Functions That Know Too Much

I try to avoid writing functions that know too much. What is a “function that knows too much”? If I had to write a Platonic definition, it’s a function which concerns itself too much with the accidental¹ qualities of the problem it is trying to solve.

Let’s work through an example

// template.ts
interface Template {
    description: string;
    user: string;
    html: string;
    createdAt: Date;
    updatedAt: Date;
}

// utils.ts
import { Template } from './templates';

const escapeCurlyBraces = (template: Template): void => {
    template.html = template.html.replace(/\{/g, '\\{').replace(/\}/g, '\\}');
};

We can see that this function operates exclusively on the html string contained within the Template interface, but it requires a Template to be passed in order to be used. This is not ideal; not only is it a hindrance for reuse/testing (we’ll probably need to escape curly braces in contexts where we don’t have a template), since this operates in-place, it’s unclear to the caller what other fields of Template get modified.
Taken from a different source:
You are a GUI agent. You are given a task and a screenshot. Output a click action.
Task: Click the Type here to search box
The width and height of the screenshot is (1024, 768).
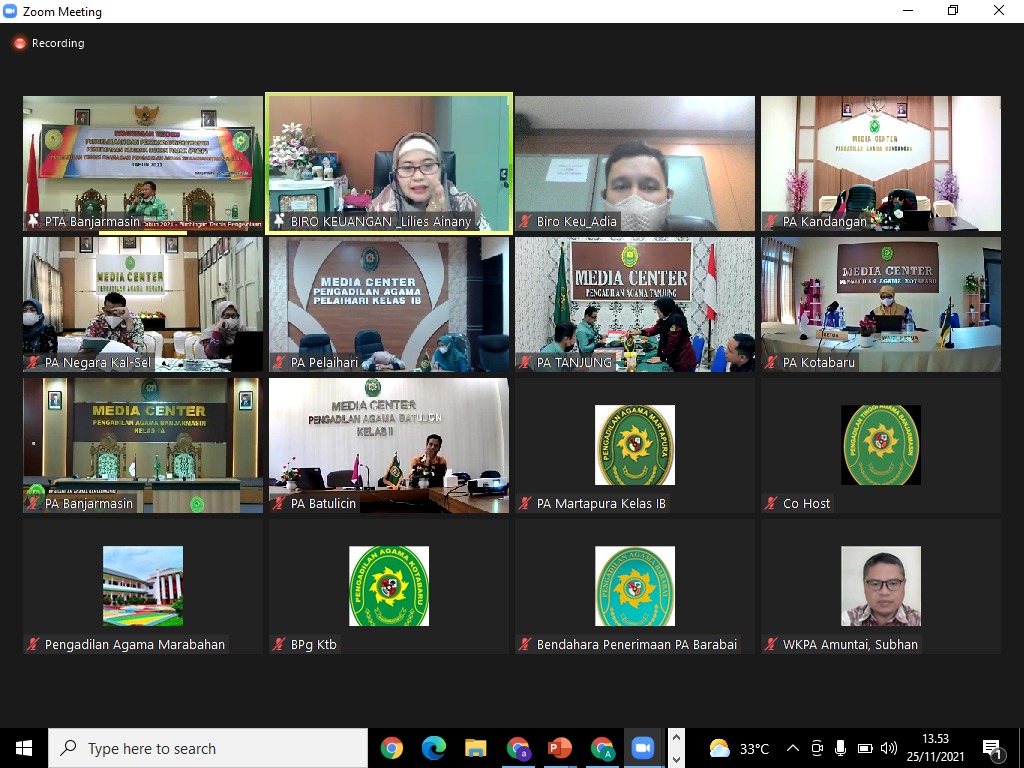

This is easily remedied. Just write a function that receives a string and returns a string.

const escapeCurlyBraces = (str: string): string => {
    return str.replace(/\{/g, '\\{').replace(/\}/g, '\\}');
};

and if we find ourselves doing template.html = escapeCurlyBraces(template.html) frequently, we can add the following function

const escapeTemplateCurlyBracesInPlace = (template: Template): void => {
    template.html = escapeCurlyBraces(template.html);
};

Now this function clearly acknowledges that it’s operating on the template in place and we still have access to the underlying escapeCurlyBraces whenever we need it.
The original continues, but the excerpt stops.